Unraid 6.9 keeps crashing

sv3ndev · May 16, 2020

Hello,

I have been using UnRaid for over 4 years now and have been very satisfied with it. However, in the past 2 months, I have encountered a problem with my server that makes it almost unusable.

This problem also existed with Unraid 6.8rc4, I updated to 6.9.0-beta1 in the hopes that this would fix the problem.

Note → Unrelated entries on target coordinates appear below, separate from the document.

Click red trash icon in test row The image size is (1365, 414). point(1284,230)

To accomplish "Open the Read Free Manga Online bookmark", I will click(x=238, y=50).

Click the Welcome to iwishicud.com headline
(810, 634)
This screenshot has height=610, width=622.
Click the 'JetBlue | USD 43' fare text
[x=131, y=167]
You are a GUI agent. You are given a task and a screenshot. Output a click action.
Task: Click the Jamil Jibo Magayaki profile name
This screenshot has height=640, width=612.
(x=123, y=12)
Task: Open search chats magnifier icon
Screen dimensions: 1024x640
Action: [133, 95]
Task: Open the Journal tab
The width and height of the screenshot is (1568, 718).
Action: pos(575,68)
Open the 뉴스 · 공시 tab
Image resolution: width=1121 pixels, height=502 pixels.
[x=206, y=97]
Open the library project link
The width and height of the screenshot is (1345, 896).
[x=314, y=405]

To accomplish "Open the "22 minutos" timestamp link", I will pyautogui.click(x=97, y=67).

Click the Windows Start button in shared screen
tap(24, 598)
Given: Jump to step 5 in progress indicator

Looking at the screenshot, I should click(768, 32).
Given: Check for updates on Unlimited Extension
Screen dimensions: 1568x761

The problem is that after booting the server, after 8-72 hours, the server will become unresponsive. Ping attempts are unsuccessful. The machine itself is still running, but I cannot interact with UnRaid in any way. This means that once a day, I have to force restart the server, which is not a viable option for the future.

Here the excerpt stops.